En tant que portage tirant parti du support CD-ROM (ou plutôt, ne le faisant pas), cette version CDTV de Loom mériterait un zéro pointé. Simple copier/coller de la version disquette, on sera heureux que ce portage totalement sans intérêt n’ait jamais eu l’idée d’être commercialisé ailleurs qu’en Allemagne. Mais en tant que version Amiga du jeu, eh bien, c’est toujours un bon point-and-click.

Version PC Engine CD

Développeur : Realtime Associates, Inc.
Éditeur : Turbo Technologies, Inc.
Date de sortie : 25 septembre 1992 (Japon) – 4 décembre 1992 (Amérique du Nord)
Nombre de joueurs : 1
Langues : Anglais, japonais
Support : CD-ROM
Contrôleur : Joypad
Version testée : Version américaine
Configuration minimale : Super System Card requise

Vidéo – L’écran-titre du jeu :

Pour ceux qui souhaiteraient profiter de la musique CD, mais qui n’apprécieraient pas pour autant la direction artistique de la version 256 couleurs, il se peut que le compromis idéal vienne une nouvelle fois du Japon. Loom a décidément été gâté en posant ses valises dans le lointain Orient (même s’il n’a en fait pas eu besoin d’aller aussi loin, la console de NEC étant distribuée aux États-Unis) : cette improbable version PC Engine CD a tout pour plaire, et nous allons voir pourquoi.

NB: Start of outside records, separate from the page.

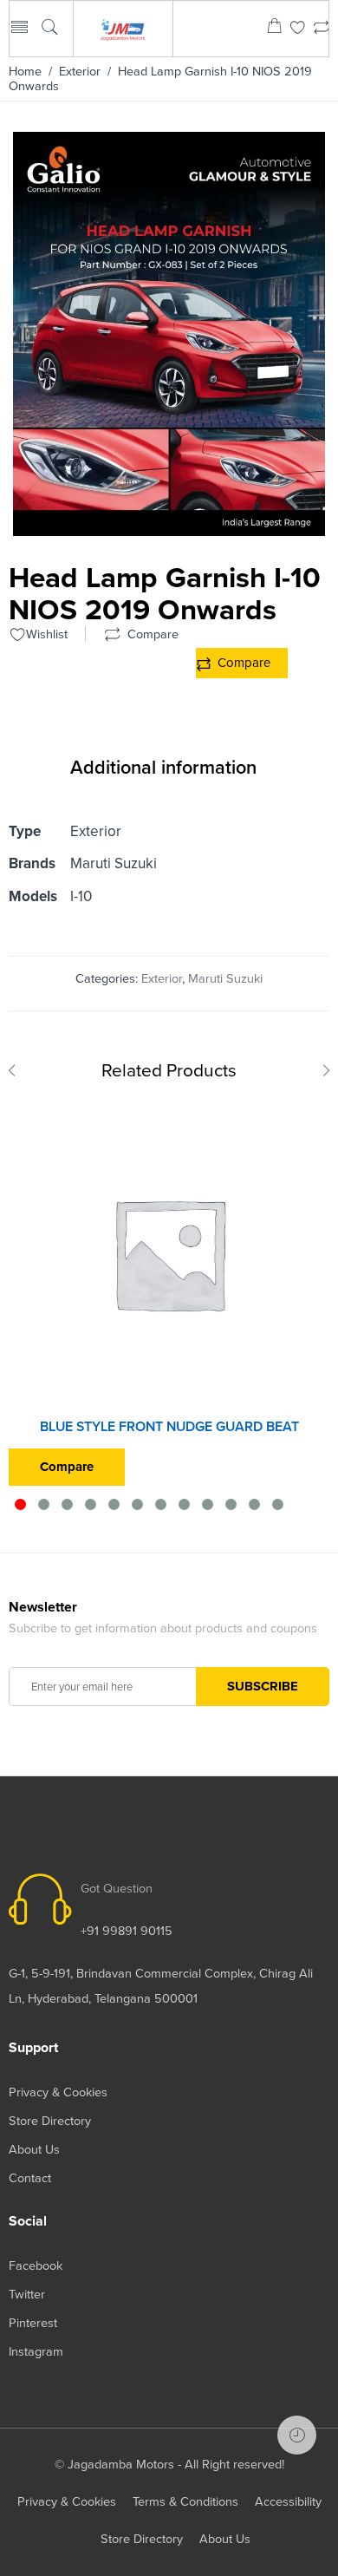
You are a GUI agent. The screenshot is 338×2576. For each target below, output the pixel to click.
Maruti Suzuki (225, 978)
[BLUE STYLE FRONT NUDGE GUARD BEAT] (169, 1253)
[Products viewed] (296, 2435)
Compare (244, 662)
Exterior (80, 71)
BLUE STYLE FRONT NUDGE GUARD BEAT (169, 1426)
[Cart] (274, 29)
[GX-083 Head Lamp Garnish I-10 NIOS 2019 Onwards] (169, 528)
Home (25, 71)
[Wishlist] (297, 29)
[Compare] (321, 29)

Musicalement, premièrement, le jeu reprend à la note près les compositions réalisées pour la version FM Towns. On est donc toujours en présence de ce qui se fait de mieux – même s’il arrive à la musique de s’interrompre quelques instants à cause de petits temps de chargement. Les bruitages, eux, sont beaucoup plus basiques – allant taper dans les capacités hardware de la 8 bits qui porte décidément mal son nom. On reste dans tous les cas au-dessus de ce que proposaient les versions sorties en 1990 – dans le haut du panier, rien de moins.

C’est graphiquement que le jeu va peut-être (enfin) parvenir à réconcilier tout le monde. La console de NEC ne bénéficie certes pas de 256 couleurs – mais offre malgré tout une version à la fois très proche, et sensiblement plus travaillée que la version 16 couleurs. La palette légèrement étendue de la PC Engine permet en effet de se débarrasser de l’effet de « mosaïque » (dithering en anglais) qu’utilisait la version originale pour donner l’illusion d’une palette plus importante qu’elle ne l’était réellement, et de le remplacer par des aplats d’une autre couleur, tout en autorisant des dégradés impossibles dans la version EGA.

Concrètement, on a donc un jeu extrêmement fidèle, graphiquement parlant, à la version de 1990 tout en étant un peu plus coloré – ce qu’aurait dû être, en fait, la version Amiga si elle avait tiré parti de sa capacité à afficher 32 couleurs au lieu de 16. On pourrait donc décrire cette version comme une sorte de « FM Towns Light », l’avantage étant que le style graphique si particulier de la version 16 couleurs n’a été sacrifié à aucun niveau. Une excellente alternative, donc.

NOTE FINALE : 17/20

Les amateurs de Loom n’auront finalement que l’embarras du choix : pour ceux que la direction artistique de la version FM Towns faisait tiquer, la version PC Engine CD pourrait représenter la bonne pioche, avec sa musique CD et sa réalisation un cran au-dessus des versions 16 couleurs sans trahir en rien le style de la version originale.